"This Process of Becoming" by Libby Gatti

Libby Gatti is a Micah fellow serving the MANNA community. She lives in our intentional community at 2 Garden.

By the 4th week of Life Together, I had tried to quit my job 6 times. I would go up to my boss’s office, close the door, and the conversation would go something like, “Reverend Tina, I really respect the work you guys are doing here, but I don’t think it’s for me.”

Let me explain: In my previous job I interviewed, hired, trained, and managed the teaching staff at a major nonprofit organization for homeless women in Boston. Every day I would come to work with a long checklist of things to accomplish, and accomplish them I would. So when I asked Tina what my primary responsibilities with MANNA (a worshipping community of folks who are homeless) would be, you can imagine my confusion when she said, “Become more fully yourself.” At first I thought, “Oh, that’s really lovely. I’m going to write a blog post all about that for Life Together!” And, here I am. But writing something other than what I had in mind at that time…

As the weeks went on, I realized how challenging this process of becoming was. I had consistently found self-worth and value in my productivity- the quantity of positive changes I was making in the world. But Tina just had me attending regular MANNA programs as if I were a participant: eating at our free lunch program, meditating with our meditation group, hanging out with homeless folks on the Cathedral steps. I was confused, and I felt like I wasn’t doing enough.

So when the MANNA community went on a camping trip in October, I was delighted to finally have something to do. I made a binder with our itinerary, went grocery shopping, and took notes at all the planning meetings. When we got to Vermont, I pitched all the tents, set up the food, made sure the campfire was going.
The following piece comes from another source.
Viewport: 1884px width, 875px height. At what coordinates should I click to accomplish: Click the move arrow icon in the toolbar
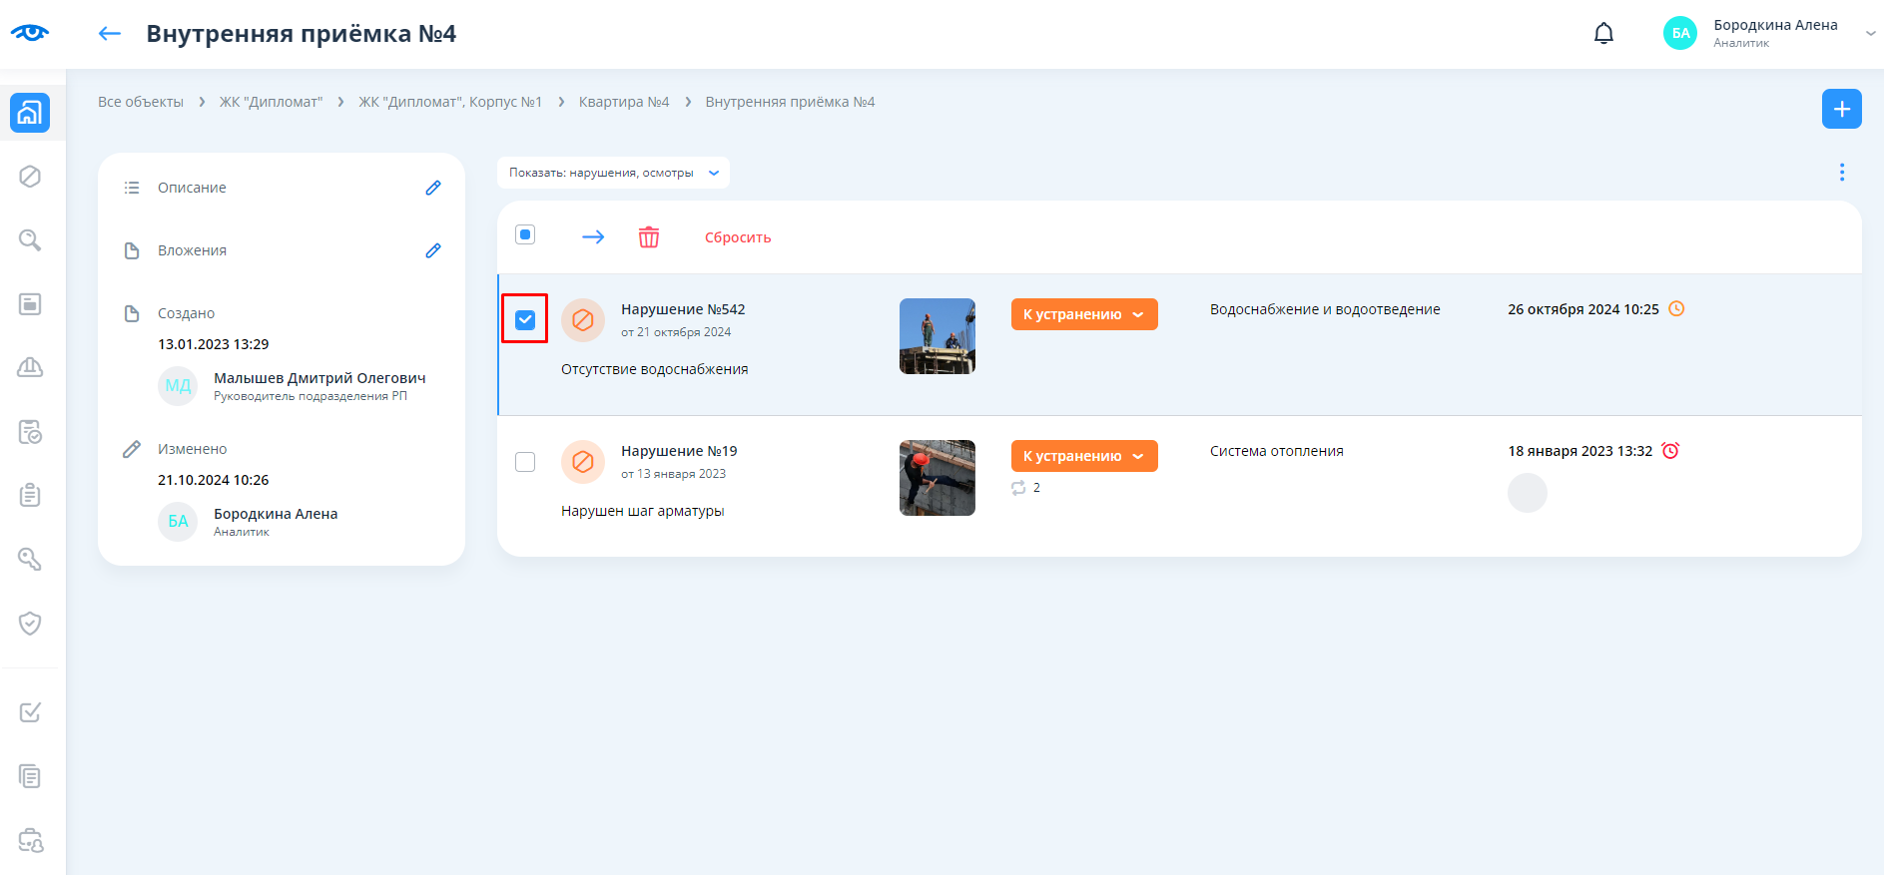tap(593, 237)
The next day I proceeded the same, but as night fell the temperature dropped. My teeth were chattering and it was clear that I didn’t have enough warm clothes. I prepared myself to sleep outside again, in this makeshift shelter, knowing that I would be cold all night. This is something the MANNA guys know far too much about.
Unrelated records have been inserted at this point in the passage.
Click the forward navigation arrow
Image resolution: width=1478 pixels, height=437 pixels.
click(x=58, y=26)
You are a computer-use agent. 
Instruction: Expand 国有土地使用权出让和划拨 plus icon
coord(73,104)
Richard W., a homeless member of the community, saw my dilemma. As I lingered by the fire, not wanting to leave its heat, he quietly walked over next to me and just stood there for a minute. Finally he said, “Take my coat.” My eyes welled with tears, and there was no denying my vulnerability- that I needed him. Beyond needing him, as he slowly peeled off this outer layer and handed it to me, I felt how safe it was to need him. How essential it was to my own survival. This was a moment of my own becoming, and this was what Tina was talking about.
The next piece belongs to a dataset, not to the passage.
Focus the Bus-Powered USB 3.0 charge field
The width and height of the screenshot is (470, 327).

When we got back, I reflected on what it felt like to be vulnerable, and how the willingness (or necessity) of sharing that in community creates the space for becoming more fully ourselves. It is no small feat and the obstacles are enormous. It is terrifying to face myself in all my imperfection; but what has become more terrifying to me is the alternative: a life where I am only worth my accomplishments, my ability to get things done. A life where mistakes are unforgivable and nothing I ever do is enough.

So, as I’ve moved in this direction- towards becoming more fully myself- and been inspired by the tremendous work the MANNA and Life Together communities are doing in this regard, I’ve begun to wonder if this isn’t the change I wanted all along. I want a world with enough shelter for everyone, but even before that’s possible we can create a world where each of us has a community where it is safe to risk becoming ourselves. That’s what Rich was doing for me, and what the MANNA and Life Together communities do so well.

So, I invite you, too, to consider taking that risk. Seek out people with whom you can quietly walk alongside, offer safety to one other, grow in vulnerability, and wrap one other in the love of community.